BEGIN Information given
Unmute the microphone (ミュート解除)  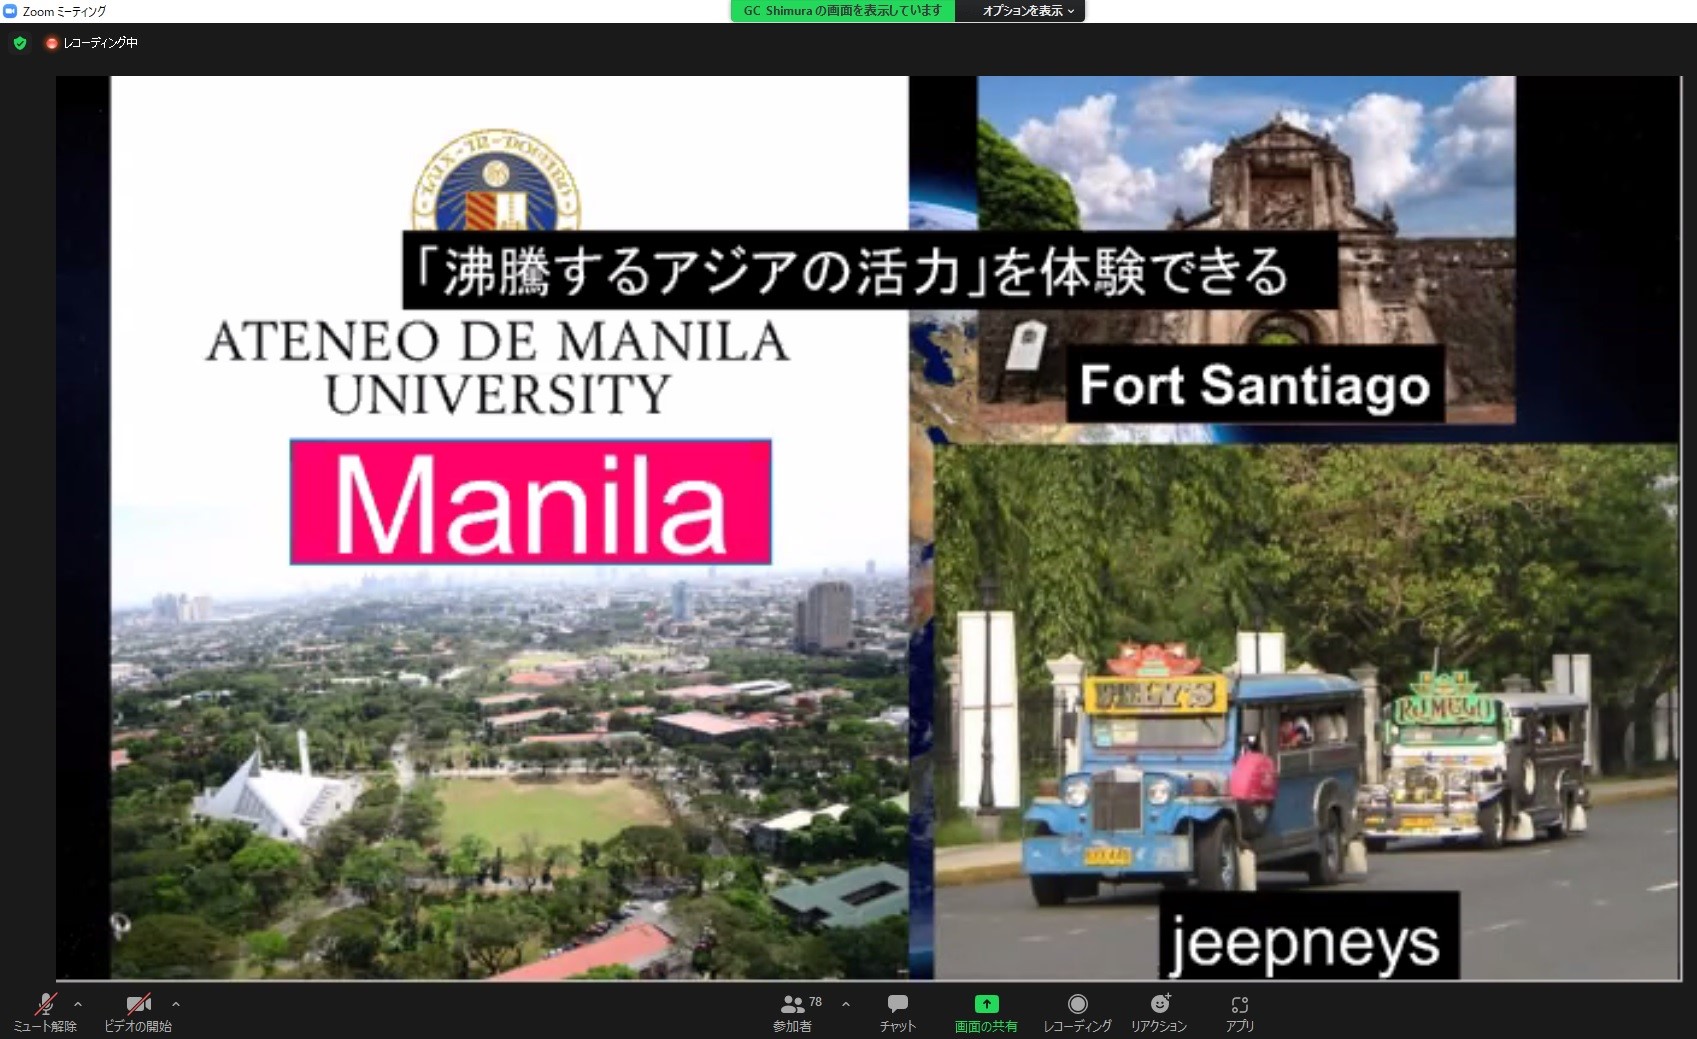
END Information given
BEGIN Information given
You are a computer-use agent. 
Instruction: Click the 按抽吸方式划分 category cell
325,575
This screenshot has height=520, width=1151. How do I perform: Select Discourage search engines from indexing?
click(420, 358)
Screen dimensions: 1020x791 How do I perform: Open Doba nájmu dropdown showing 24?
END Information given
BEGIN Information given
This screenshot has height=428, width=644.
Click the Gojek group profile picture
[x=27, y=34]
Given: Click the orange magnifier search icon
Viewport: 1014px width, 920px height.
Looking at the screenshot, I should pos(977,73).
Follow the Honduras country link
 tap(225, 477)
END Information given
• To do:
Print exactly the lines above from the one with "This screenshot has height=520, width=1151." to the one with "Screen dimensions: 1020x791", including both.

• Solved problem:
This screenshot has height=520, width=1151. How do I perform: Select Discourage search engines from indexing?
click(420, 358)
Screen dimensions: 1020x791 How do I perform: Open Doba nájmu dropdown showing 24?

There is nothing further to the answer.